Studiare tramite degli schemi è consigliabile a chi ha una mente e una memoria più schematica, ovvero a chi riesce quindi a ricordare meglio uno schema piuttosto che la pagina del libro. Ad ogni modo, chi volesse intraprendere questa strategia dovrebbe saper prendere appunti in modo schematico quando l’insegnate spiega, collegando i concetti attraverso frecce e parole chiave. Una volta a casa, bisognerà leggere prima il libro (perché è possibile che ci sia sfuggito qualcosa) e successivamente integrare lo schema realizzato ripetendo ad alta voce il tutto. In questo modo si memorizzeranno meglio i concetti più importanti e riuscirete a ricordare tutto nell’ordine giusto.

Leggere e Ripetere Ad Alta Voce

Si tratta del metodo di studio più comune ed è più adatto alle persone che hanno bisogno del libro per acquisire sicurezza. In classe si ascolta l’insegnante mentre spiega, ma allo stesso tempo si segue il libro sottolineando ciò che ascoltiamo. Quando ci accorgiamo che sul libro non è presente ciò che dice il docente, lo appuntiamo a lato, così da integrare ed avere tutto sotto mano nel momento in cui andremo a studiare. Una volta a casa, si riprende a leggere e ripetere ad alta voce ciò che è stato detto a lezione, integrandolo con gli appunti presi. La tecnica consiste nel leggere inizialmente paragrafo per paragrafo cercando di apprendere il più possibile da una prima lettura. Poi si ripete il tutto, e continuiamo finché non siamo sicuri di ricordare tutto.

Riassunti

Studiare su dei riassunti delle lezioni è consigliabile a chi riesce a memorizzare meglio scrivendo piuttosto che non leggendo. Bisognerà prendere appunti mentre l’insegnante spiega: una volta a casa leggiamo prima il libro e poi gli appunti, e su un quaderno integriamo libro e appunti presi in classe. Poi rileggiamo, evidenziamo le parole principali e ripetiamo.

Leggere e Memorizzare

Si tratta del metodo di studio che solo pochissimi riescono ad utilizzare con successo! Consiste nel leggere il libro, ripetendo non a voce alta tutto il discorso, ma i concetti in sequenza a mente. Quando si è in classe potete sia ascoltare l’insegnante, sia prendere appunti e sia seguire e sottolineare allo stesso tempo il libro di testo. A casa invece basterà leggere e sottolineare, dare un secondo sguardo al testo e poi ripetere brevemente la sequenza dei concetti, senza parlare ad alta voce.

Registrazione Vocale

Altri studenti hanno invece una memoria uditiva più sviluppata, per cui riescono a memorizzare meglio ascoltando piuttosto che leggendo. In classe, se è possibile, si può portare un piccolo registratore, oppure ci si può semplicemente limitare ad ascoltare l’insegnante. A casa invece, registriamo la nostra voce mentre leggiamo e poi riascoltiamo più volte il nastro.

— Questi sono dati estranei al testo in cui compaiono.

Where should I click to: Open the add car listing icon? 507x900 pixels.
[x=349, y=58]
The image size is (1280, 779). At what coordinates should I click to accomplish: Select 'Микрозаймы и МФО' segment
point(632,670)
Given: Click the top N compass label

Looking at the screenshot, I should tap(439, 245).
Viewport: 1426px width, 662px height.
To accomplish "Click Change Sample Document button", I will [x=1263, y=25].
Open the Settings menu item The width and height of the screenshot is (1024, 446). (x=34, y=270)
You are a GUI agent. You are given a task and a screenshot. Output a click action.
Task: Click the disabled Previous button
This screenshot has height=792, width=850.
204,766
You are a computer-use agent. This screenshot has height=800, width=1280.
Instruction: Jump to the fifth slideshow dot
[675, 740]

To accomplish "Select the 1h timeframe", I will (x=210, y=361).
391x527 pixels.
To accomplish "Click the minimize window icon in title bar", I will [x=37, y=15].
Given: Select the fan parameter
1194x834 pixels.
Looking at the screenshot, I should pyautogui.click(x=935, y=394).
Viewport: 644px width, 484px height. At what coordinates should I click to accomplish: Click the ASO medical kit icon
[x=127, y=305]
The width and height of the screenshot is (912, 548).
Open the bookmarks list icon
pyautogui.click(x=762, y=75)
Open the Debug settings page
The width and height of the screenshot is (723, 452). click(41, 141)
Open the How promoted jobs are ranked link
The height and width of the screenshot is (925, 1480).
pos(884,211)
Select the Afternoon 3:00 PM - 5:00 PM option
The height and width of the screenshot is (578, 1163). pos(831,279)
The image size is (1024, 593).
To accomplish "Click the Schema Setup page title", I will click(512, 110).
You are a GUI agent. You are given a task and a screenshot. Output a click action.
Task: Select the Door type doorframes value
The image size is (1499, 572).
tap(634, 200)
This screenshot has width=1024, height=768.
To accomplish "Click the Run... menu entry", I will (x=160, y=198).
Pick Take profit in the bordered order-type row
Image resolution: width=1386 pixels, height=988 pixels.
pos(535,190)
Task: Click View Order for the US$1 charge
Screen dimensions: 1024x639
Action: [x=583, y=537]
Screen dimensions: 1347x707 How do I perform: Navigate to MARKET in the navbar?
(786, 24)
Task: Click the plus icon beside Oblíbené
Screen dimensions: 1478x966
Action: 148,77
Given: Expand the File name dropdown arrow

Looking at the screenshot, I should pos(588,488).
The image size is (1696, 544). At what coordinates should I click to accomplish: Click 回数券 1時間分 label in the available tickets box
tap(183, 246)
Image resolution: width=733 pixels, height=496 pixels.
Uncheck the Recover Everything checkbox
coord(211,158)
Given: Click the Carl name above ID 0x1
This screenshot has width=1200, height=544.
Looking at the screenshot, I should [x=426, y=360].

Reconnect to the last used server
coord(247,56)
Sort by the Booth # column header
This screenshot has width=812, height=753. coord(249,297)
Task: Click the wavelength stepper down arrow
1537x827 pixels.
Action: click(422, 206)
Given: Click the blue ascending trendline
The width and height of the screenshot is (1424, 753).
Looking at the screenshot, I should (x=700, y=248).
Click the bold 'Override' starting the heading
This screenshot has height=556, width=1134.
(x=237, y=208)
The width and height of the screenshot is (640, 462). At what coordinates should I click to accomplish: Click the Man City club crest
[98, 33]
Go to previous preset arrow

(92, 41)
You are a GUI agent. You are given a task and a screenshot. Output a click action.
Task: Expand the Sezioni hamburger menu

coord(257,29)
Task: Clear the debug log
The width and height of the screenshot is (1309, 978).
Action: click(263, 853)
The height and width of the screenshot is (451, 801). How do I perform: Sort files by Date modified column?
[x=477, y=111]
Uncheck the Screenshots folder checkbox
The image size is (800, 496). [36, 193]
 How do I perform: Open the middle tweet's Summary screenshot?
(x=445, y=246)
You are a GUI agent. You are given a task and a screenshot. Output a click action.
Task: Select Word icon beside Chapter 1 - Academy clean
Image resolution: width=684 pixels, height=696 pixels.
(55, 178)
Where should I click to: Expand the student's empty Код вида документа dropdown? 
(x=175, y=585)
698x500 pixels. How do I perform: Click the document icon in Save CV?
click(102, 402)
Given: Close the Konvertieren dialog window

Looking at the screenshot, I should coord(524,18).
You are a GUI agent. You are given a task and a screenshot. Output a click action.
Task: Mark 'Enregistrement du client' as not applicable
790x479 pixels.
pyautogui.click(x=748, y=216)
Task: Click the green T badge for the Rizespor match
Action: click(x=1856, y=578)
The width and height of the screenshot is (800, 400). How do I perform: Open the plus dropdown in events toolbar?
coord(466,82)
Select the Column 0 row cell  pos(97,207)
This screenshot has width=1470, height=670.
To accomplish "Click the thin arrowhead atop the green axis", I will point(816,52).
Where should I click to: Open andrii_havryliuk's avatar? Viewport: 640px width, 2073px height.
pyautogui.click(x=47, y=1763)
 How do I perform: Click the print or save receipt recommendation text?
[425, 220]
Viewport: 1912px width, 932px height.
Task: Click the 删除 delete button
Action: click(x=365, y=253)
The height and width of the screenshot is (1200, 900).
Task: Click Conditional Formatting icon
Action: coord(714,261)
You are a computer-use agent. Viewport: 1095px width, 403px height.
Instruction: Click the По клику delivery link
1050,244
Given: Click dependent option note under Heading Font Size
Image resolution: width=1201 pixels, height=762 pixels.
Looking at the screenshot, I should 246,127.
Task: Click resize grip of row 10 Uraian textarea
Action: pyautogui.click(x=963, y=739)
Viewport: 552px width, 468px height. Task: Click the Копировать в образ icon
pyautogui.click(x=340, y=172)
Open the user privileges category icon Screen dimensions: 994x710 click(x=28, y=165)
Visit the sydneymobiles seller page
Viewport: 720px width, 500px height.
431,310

Metodo di Studio Per Materia

Ovviamente, non è possibile applicare sempre lo stesso metodo di studio per tutte le materie, in quanto alcune richiedono necessariamente un metodo diverso. Ad esempio, per memorizzare le formule e dimostrazioni (matematica, fisica, chimica) bisogna scrivere finché viene tutto memorizzato bene, utilizzando sempre la logica nei diversi passaggi. Materie come Storia dell’Arte o Biologia richiedono principalmente la visione di un’immagine e il commento orale: dunque, una volta letta la descrizione, ripetiamola guardando l’immagine.